=== Information provided ===

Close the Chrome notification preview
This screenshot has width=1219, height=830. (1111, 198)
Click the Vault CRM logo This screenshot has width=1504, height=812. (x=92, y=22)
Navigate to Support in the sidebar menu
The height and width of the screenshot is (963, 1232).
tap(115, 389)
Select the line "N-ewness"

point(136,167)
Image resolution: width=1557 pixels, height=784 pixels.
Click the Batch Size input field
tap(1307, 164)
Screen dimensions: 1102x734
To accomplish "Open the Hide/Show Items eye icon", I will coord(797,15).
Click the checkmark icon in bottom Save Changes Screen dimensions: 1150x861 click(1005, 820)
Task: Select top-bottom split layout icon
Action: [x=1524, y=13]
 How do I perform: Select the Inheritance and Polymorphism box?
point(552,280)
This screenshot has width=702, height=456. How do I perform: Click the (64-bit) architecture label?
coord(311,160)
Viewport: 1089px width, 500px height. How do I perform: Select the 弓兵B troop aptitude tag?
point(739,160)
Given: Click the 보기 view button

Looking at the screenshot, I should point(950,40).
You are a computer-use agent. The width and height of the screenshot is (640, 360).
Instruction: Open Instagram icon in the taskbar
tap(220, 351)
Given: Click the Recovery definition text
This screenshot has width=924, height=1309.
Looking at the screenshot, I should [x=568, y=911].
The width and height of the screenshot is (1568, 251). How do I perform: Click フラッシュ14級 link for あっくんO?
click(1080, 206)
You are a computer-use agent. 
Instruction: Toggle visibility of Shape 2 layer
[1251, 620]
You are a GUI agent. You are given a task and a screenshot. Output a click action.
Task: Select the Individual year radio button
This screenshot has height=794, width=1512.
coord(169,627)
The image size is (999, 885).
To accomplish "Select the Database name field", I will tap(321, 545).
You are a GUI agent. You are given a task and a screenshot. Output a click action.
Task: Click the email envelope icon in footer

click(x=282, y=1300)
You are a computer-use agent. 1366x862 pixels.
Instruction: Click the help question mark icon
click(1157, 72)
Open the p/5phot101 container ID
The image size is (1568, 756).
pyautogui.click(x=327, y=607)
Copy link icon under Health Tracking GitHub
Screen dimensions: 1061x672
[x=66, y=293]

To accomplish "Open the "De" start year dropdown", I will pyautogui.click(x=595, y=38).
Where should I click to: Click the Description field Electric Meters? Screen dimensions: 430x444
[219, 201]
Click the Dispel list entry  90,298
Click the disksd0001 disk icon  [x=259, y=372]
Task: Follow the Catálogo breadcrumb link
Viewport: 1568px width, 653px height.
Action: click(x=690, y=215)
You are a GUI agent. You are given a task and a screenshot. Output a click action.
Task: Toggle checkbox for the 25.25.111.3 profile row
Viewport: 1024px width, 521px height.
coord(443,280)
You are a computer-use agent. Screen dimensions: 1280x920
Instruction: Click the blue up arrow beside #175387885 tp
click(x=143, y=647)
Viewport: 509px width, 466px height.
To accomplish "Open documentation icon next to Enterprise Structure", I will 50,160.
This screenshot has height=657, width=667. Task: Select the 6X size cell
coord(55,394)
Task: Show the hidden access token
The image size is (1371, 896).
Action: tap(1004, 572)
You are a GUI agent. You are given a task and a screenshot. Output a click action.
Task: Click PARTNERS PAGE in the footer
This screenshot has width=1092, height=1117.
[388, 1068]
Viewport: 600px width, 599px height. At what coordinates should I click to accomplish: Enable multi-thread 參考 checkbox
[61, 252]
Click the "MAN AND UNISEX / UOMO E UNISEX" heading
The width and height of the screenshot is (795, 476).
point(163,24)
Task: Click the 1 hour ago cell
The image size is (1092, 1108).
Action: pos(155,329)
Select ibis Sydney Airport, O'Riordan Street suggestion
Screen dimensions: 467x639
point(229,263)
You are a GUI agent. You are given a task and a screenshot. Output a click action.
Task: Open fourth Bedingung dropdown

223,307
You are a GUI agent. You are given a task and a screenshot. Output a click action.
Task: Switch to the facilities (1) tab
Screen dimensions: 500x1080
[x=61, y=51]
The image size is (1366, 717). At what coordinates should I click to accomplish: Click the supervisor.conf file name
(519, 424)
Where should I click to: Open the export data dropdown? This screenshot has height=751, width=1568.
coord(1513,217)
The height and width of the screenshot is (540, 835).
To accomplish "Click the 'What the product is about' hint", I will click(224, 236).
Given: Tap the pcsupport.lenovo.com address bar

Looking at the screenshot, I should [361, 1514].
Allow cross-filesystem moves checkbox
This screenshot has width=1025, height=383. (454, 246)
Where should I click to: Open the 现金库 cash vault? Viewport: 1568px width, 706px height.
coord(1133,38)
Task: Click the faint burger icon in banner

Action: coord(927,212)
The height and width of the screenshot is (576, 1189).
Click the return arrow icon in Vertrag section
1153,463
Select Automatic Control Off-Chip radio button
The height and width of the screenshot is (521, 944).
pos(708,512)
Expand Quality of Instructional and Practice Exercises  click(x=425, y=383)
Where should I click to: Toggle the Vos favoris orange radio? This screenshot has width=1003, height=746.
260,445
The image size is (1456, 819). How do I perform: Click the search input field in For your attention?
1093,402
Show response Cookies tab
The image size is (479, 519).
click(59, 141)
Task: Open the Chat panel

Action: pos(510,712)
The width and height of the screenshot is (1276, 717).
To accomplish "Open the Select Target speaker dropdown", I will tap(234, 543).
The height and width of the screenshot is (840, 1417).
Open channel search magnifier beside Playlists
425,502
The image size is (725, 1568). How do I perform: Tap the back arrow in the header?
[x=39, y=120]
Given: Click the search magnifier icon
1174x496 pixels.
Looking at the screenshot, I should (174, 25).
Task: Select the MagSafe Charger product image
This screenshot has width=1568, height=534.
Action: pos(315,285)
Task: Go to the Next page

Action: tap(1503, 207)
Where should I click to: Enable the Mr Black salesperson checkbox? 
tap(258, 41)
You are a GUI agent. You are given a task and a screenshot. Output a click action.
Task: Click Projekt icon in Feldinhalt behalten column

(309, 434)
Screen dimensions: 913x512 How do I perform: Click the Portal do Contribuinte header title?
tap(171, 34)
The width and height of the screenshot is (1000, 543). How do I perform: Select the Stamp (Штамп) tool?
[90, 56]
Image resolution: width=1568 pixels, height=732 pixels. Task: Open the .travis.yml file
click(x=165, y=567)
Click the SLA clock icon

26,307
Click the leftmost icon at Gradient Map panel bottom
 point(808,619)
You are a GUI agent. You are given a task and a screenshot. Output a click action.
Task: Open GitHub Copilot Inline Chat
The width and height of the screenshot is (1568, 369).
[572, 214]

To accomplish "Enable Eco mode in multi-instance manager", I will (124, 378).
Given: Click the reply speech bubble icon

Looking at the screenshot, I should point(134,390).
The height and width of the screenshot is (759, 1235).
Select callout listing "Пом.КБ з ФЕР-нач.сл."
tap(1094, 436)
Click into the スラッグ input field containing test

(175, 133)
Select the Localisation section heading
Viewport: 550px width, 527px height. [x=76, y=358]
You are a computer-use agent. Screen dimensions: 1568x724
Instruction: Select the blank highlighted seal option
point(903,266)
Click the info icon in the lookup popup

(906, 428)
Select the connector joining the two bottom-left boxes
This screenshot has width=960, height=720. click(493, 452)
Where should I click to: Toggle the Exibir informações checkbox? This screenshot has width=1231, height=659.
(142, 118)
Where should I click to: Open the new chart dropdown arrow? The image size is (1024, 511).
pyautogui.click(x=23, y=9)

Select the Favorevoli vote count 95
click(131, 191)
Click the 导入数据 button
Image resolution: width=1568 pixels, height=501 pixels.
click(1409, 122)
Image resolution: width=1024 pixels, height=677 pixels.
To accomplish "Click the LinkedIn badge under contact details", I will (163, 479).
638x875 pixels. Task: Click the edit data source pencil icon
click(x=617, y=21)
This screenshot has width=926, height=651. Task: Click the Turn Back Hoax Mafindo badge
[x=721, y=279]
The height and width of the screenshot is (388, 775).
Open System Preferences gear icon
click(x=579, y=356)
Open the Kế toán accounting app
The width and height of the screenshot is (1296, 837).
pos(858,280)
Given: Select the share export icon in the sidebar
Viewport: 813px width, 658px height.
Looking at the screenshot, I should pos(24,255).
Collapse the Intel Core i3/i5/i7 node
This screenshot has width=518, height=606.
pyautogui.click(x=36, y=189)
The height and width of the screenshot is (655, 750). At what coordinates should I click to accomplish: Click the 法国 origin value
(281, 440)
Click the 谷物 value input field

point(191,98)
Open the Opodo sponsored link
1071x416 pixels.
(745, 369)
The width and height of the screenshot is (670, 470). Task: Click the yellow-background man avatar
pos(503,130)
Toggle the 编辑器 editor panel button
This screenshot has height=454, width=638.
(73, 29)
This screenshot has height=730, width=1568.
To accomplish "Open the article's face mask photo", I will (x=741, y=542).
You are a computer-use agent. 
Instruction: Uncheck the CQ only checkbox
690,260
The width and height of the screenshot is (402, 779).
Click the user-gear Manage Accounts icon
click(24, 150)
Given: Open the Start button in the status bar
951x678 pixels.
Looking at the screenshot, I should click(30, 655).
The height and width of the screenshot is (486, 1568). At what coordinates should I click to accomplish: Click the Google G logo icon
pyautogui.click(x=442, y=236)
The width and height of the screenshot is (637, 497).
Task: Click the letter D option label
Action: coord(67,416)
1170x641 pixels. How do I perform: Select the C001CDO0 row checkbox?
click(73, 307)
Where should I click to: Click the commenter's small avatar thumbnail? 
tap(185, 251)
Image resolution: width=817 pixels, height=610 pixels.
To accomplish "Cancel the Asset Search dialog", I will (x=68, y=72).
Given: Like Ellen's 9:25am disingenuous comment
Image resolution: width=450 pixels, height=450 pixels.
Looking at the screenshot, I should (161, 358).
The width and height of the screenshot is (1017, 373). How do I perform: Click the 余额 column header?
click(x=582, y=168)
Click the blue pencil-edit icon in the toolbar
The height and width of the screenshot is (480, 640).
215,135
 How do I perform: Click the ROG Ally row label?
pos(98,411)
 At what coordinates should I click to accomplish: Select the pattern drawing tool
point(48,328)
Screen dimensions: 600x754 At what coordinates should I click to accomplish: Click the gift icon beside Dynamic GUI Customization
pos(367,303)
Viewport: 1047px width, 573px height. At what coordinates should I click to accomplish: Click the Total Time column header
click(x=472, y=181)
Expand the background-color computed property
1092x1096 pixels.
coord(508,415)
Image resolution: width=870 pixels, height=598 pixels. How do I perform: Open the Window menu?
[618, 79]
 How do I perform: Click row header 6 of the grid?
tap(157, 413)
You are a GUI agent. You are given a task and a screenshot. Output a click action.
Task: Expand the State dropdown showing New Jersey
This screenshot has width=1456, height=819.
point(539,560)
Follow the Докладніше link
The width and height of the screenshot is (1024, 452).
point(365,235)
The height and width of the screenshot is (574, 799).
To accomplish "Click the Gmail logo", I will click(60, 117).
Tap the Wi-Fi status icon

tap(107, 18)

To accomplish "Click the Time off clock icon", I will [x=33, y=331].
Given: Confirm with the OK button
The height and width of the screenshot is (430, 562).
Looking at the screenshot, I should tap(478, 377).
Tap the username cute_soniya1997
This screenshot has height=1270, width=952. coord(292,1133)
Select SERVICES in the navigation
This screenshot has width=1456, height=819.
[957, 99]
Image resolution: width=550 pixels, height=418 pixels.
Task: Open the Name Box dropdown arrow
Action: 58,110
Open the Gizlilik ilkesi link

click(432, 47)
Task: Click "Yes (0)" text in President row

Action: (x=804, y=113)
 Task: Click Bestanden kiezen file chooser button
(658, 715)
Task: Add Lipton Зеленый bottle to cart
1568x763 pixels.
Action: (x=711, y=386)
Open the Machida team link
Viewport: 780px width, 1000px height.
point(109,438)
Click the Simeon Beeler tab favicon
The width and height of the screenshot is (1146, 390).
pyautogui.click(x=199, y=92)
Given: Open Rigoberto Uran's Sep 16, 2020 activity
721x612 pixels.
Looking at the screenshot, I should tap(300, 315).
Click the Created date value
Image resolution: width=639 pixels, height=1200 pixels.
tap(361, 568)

===

# Work request
All lines of the records above that carry the word "Follow" should be listed.

# Exercise solution
Task: Follow the Catálogo breadcrumb link
Follow the Докладніше link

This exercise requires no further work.